[start of GIVEN TEXT]

NIGERIA AND THE MINIMUM WAGE DEBATE

The debate paints the country in bad shape, reckons Victor C. Ariole

When the global political establishment puts its force on GDP growth human and natural systems come under enormous pressure. That means creating

rules that encourage destructive behaviour as what is measured and how it is measured are all wrong things hence the outcome is going to be wrong….Jason Hichel

Measuring and doing the wrong things at both macro and micro economic levels  are part of pressure on Nigeria  that is creating more unhumanly marginalised and oppressed Nigerians than expected and the debate on minimum wage not only degrades further the great number of Nigerians in the ultra-subaltern space but also makes Nigeria ignominiously an ultra-subaltern country, oppressed by world institutions that want to see to its destruction. More forecasts show its great decline already and by the findings of Nigerian economic operators no fewer than five million Nigerians could boast of 500,000 naira in their banking accounts, not up to 400 dollars.

Secretary to the Government of the Federation (SGN) complains about the impossibility of Labour Union aiming at 100,000 naira as it means he must pay each of his four drivers that amount if passed into law. He is just seeing minimum wage as political largesse to the subalterns in Nigeria as confirmed by a guest from his part of Nigeria on Ayo Makinde programme of Channels TV. To that guest minimum wage in Nigeria is just a way of giving some amount to civil servants not necessarily as a worth of their productive or efficient  input in Nigerian economy. He stated that employment in the civil service was just for political concern not that they are expected to do any serious work that helps Nigeria grow its GDP.  Quite an absurd statement.

SGF is not reneging that statement as he claims that minimum wage is never to be equated as living wage. It is in contrast with how Governors like Obaseki and Makinde see it.  These are governors who cherish greatly the input of any one employed by the State to perform a duty that cumulates to a better progress of the country. You either employ someone for the perceived input he or she makes in the economy or you keep them aside and propose a welfare package for them, as the revisited national anthem provides, feeding naturally out of the abundance of ‘our own dear native land’.  What the land provides is capable of allowing them at least a subsistence living if no one is encroaching on it as either mineral exploiter or nomadic settler.

For example Gabon and Equatorial Guinea, countries not far from Nigeria having crude oil and mineral resources do that for their citizens and they still parade the highest GDP per capita in west and central Africa, almost 7000 dollars as against that of Nigeria that is 2,500 dollars. Their minimum wage is about 240 dollars as that of Nigeria’s 20 dollars. Minimum wage to them is just a parameter to a living wage as no one earns less than the double of the so-called minimum wage, approximating the relative cost of living in their urban areas.

Unlike as expressed by the SGF, a driver in Gabon or Equatorial Guinea is a professional not a minimum wage candidate and not employed as a largesse by politicians. He earns above one percent of what the highest paid politician earns, their own way of measuring what the lowest earner should earn.  Almost in tandem with how France quietly pays its workers by measuring always what to add to their pay without debate as inflation on a weighted basket basic living items are considered as inflation shows up.

[end of GIVEN TEXT]
[start of STORED DATA]

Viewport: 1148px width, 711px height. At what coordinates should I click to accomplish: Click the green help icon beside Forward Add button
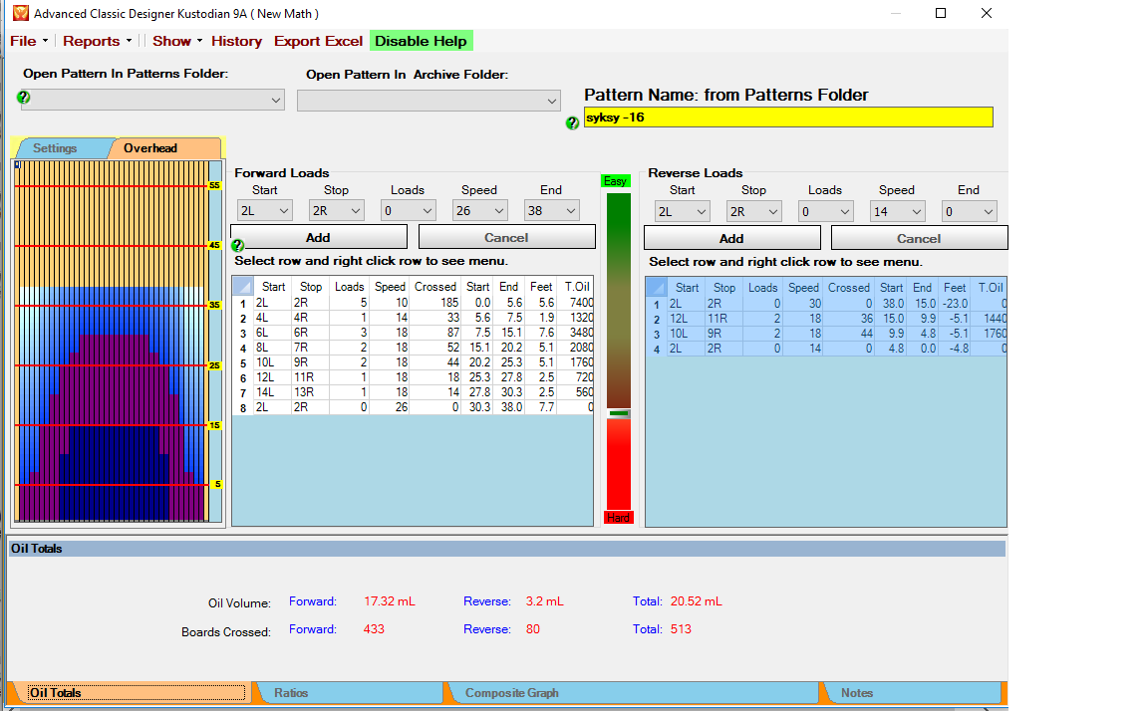[x=237, y=245]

[end of STORED DATA]

INSTRUCTION 1 » Retype the Nigerian minimum wage article word for word, everything from "Unlike as expressed" down to "inflation shows up.".
INSTRUCTION 2 » Carry on writing the Nigerian minimum wage article, starting after its last sentence.
The material has nothing to do with the Nigerian minimum wage article.

TASK ANSWER 1 »
Unlike as expressed by the SGF, a driver in Gabon or Equatorial Guinea is a professional not a minimum wage candidate and not employed as a largesse by politicians. He earns above one percent of what the highest paid politician earns, their own way of measuring what the lowest earner should earn.  Almost in tandem with how France quietly pays its workers by measuring always what to add to their pay without debate as inflation on a weighted basket basic living items are considered as inflation shows up.

TASK ANSWER 2 »
So, as reported, if the highest paid Senator in Nigeria takes out of the treasury of Nigeria about 30million naira, 300,000 naira ought to be paid as minimum wage to the lowest paid Nigeria or allow him to be oppressed further or feel dejected in a native land where no one should feel oppressed. Most Nigerians going by the concern of the SGF are greatly made to feel highly oppressed. It is like for every one politician four Nigerians are bearing the burden of great oppression in the land. Almost 160 million, if the 200 million population stands, are completely and greatly oppressed in the native land or sovereign mother land. So how do Nigerians measure the worth of the revisited national anthem?  In deed it should be the concern of government holding in trust the collective wealth of Nigeria.

The SGF will do better by releasing half of his drivers and allowing them to aim at being less oppressed by employing them in a living wage business. The presumption that civil service work is not remunerated on efficiency or productive metrics is greatly an indictment on the Civil Service Commission and the ruling elite. They should learn from the Senegal’s recent elections and the excellent way their civil servants conducted it.

The electoral processes were handled by civil servant working in the Ministry of Internal Affairs not a separate body like Nigeria’s INEC. As the then President Macky Sall planned to postpone the election on the ground that late preparation could mar it, the head of the civil service in the Ministry stood its ground that they were ready to conduct the election; and so it happened. These are civil servants devoted to their functions not employed on compassionate grounds or on the largesse of politicians.

Nigeria’s reward system is negatively programmed to favour non devoted people hence the devoted ones are disdained or looked down on. Civil servants must be seen as the conscience of the nation and they must be employed on the basis of how best they could raise the value systems of Nigeria where tongue and tribe may differ but completely subsumed in brotherhood so as to grow economy with over one trillion GDP though quite below what a small country like Netherlands of 18 million current worth.

Enough of the debate on minimum wage as it paints Nigeria as a country of irremediable human and natural resources’ disaster; just not capable of rising up to the threshold of economic profitability with great natural and human endowment and potential. Greatly a factor of wrong reward system.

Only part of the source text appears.